Picchio Marcello, Palimento Domenico, Attanasio Ugo, Matarazzo Pietro Filippo, Bambini Chiara, Caliendo Angelo
Department of Surgery, Civil Hospital Dono Svizzero, Latina, Italy.
Arch Surg. 2004 Jul;139(7):755-8; discussion 759. doi: 10.1001/archsurg.139.7.755.
Our study aimed to evaluate the effect of preservation or elective division of the ilioinguinal nerve on pain and postoperative symptoms after open inguinal hernia repair with mesh.
Double-blind, randomized trial.
Four public, government-financed hospitals in Italy.
From January 1, 1997, to June 30, 2002, 813 patients with primary inguinal hernia were randomly allocated to undergo inguinal hernia repair either with ilioinguinal nerve preservation (408 patients, group A) or elective transection (405 patients, group B).
Hernia repair with sutureless apposition of a polypropylene mesh.
The primary outcome was the evaluation of chronic pain 1 year after operation. Secondary outcomes were postoperative symptoms assessment at 1 week and 1, 6, and 12 months after operation. Telephone interview was performed 35.5 months (range, 12-59 months) after operation to assess the presence of chronic pain.

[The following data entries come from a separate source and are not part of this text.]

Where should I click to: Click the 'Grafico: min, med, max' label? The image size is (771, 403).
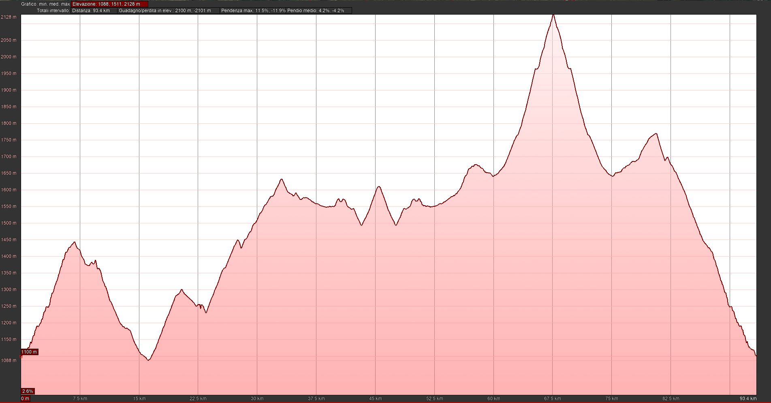[45, 4]
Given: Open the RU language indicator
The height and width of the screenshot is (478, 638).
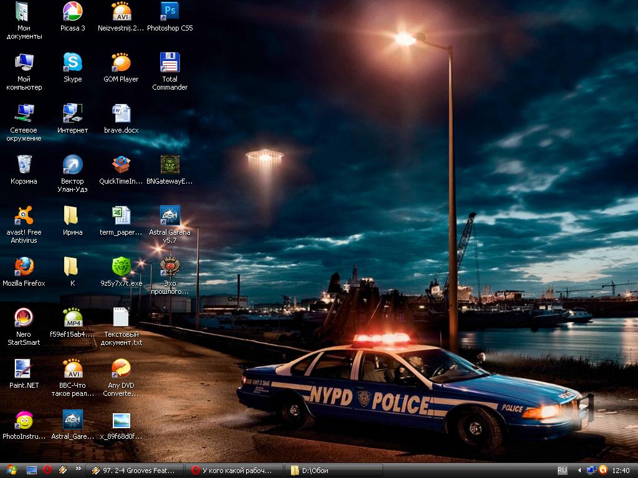Looking at the screenshot, I should point(562,471).
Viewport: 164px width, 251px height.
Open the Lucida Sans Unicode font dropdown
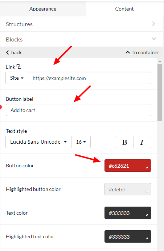38,142
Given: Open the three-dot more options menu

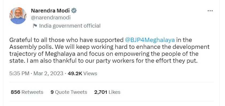Looking at the screenshot, I should click(210, 11).
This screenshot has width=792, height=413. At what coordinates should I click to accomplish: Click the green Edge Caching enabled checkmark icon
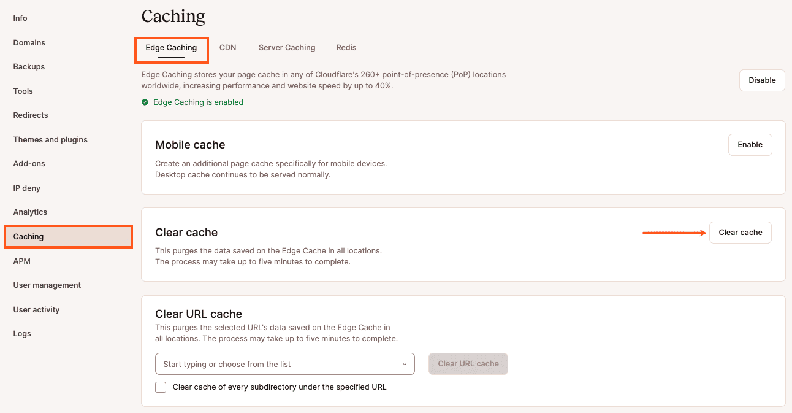tap(145, 102)
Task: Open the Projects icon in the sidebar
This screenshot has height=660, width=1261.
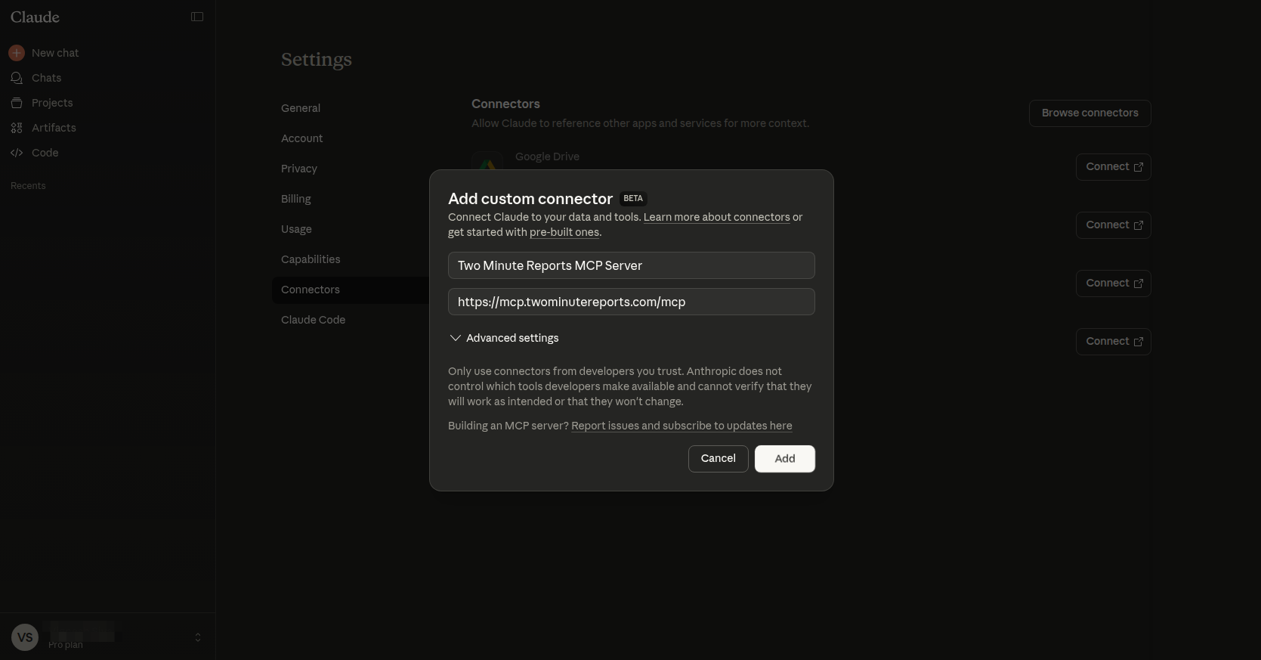Action: click(x=17, y=103)
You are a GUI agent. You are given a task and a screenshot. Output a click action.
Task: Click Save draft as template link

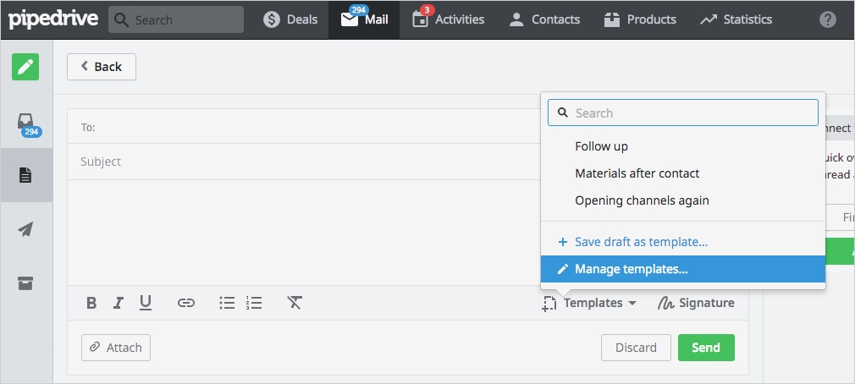640,242
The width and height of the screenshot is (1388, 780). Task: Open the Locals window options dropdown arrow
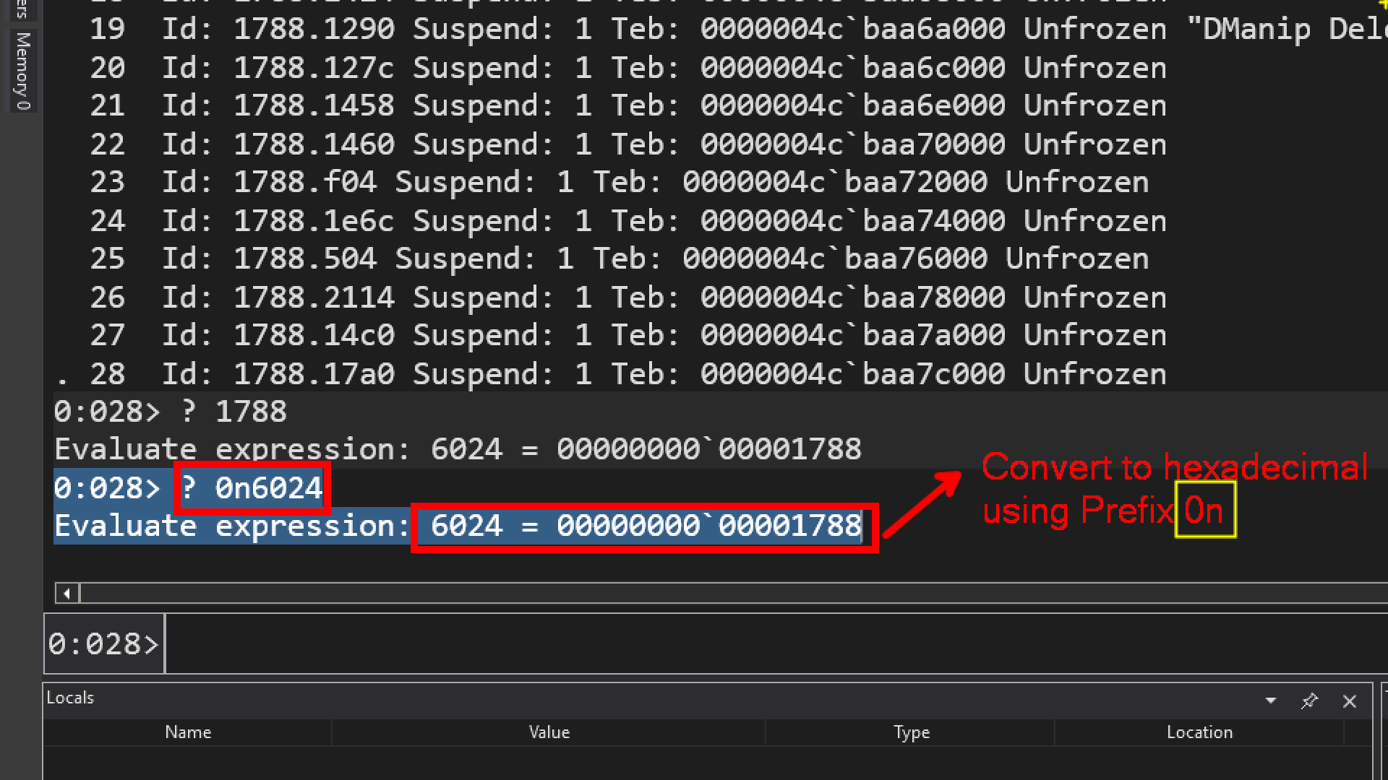click(x=1270, y=701)
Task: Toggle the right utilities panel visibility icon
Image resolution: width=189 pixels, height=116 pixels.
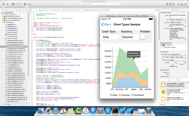Action: click(x=185, y=4)
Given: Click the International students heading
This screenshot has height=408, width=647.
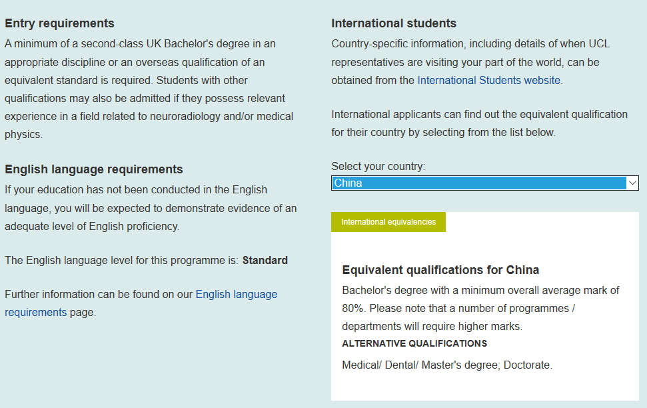Looking at the screenshot, I should coord(394,23).
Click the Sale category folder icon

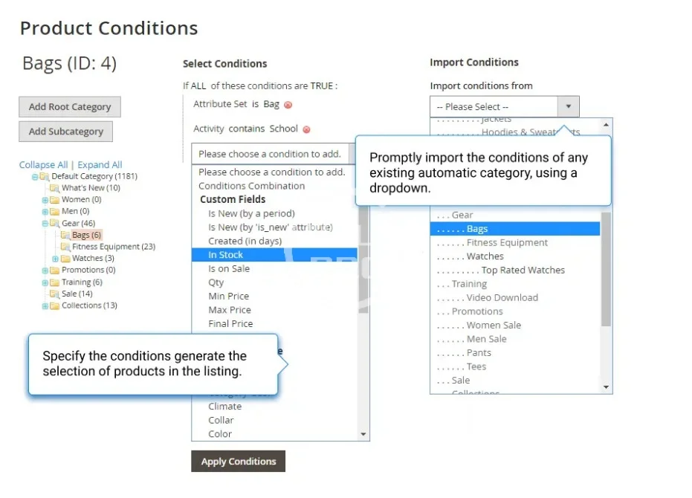click(55, 294)
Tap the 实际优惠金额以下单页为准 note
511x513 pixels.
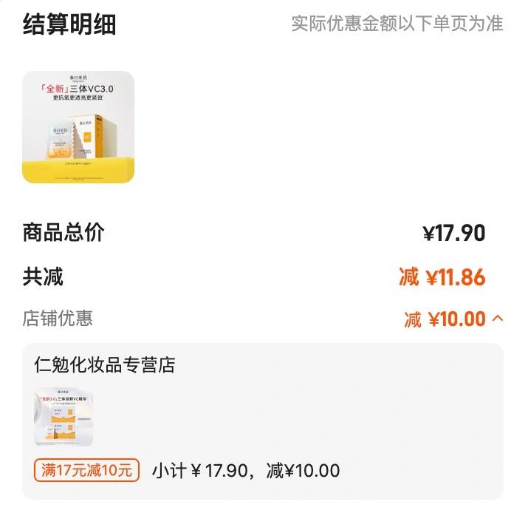397,24
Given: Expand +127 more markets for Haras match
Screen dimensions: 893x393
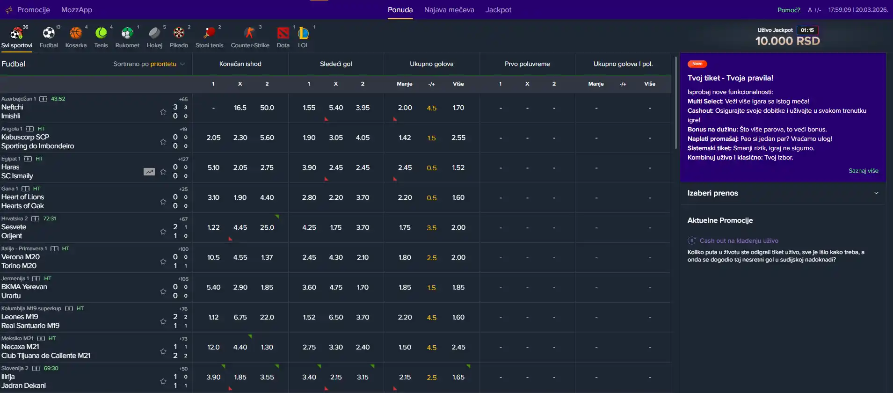Looking at the screenshot, I should coord(183,159).
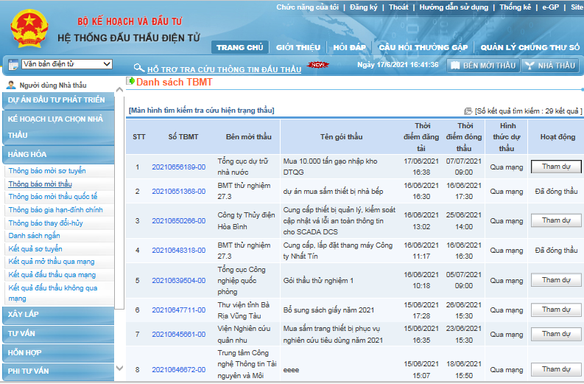
Task: Open tender number 20210650266-00 link
Action: tap(178, 220)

Of the 302 group A and 291 group B patients who made an office visit 1 year postoperatively, pain was absent in 231 (76.5%) and 213 (73%) (difference, 3.30%; 95% confidence interval, -3.68% to 10.28%), mild in 55 (18%) and 60 (21%), moderate in 11 (4%) and 9 (3%), and severe in 5 (2%) and 9 (3%), respectively (P =.55; Pearson chi2(3) test). At 1-month and 6-month follow-up visits, no difference was found between the 2 groups with respect to pain, but loss of pain or touch sensation were significantly greater when the ilioinguinal nerve was divided. One year after operation, the 2 groups were also comparable with respect to loss of pain sensation, but touch sensation remained decreased in group B. At telephone interview, the presence of chronic pain was similar in both groups.
Pain after open hernia repair with polypropylene mesh is not affected by elective division of the ilioinguinal nerve; sensory disturbances in the area of distribution of the transected nerve are significantly increased.
我们的研究旨在评估保留或选择性切断髂腹股沟神经对开放腹股沟疝修补术后疼痛及术后症状的影响。
双盲随机试验。
意大利四家公立政府资助医院。
1997年1月1日至2002年6月30日,813例原发性腹股沟疝患者被随机分配接受腹股沟疝修补术,其中408例患者保留髂腹股沟神经(A组),405例患者选择性切断该神经(B组)。
采用聚丙烯网片无缝合贴合法进行疝修补。
主要观察指标为术后1年慢性疼痛的评估。次要观察指标为术后1周、1个月、6个月和12个月的术后症状评估。术后35.5个月(范围12 - 59个月)进行电话随访以评估慢性疼痛情况。
术后1年进行门诊复查的302例A组患者和291例B组患者中,无痛者分别为231例(76.5%)和213例(73%)(差异3.30%;95%置信区间为 - 3.68%至10.28%),轻度疼痛者分别为55例(18%)和60例(21%),中度疼痛者分别为11例(4%)和9例(3%),重度疼痛者分别为5例(2%)和9例(3%)(P = 0.55;Pearson卡方(3)检验)。在1个月和6个月的随访中,两组在疼痛方面无差异,但切断髂腹股沟神经时疼痛或触觉丧失明显更严重。术后1年,两组在痛觉丧失方面也具有可比性,但B组触觉仍减退。电话随访时,两组慢性疼痛情况相似。
聚丙烯网片开放疝修补术后疼痛不受髂腹股沟神经选择性切断的影响;切断神经分布区域的感觉障碍显著增加。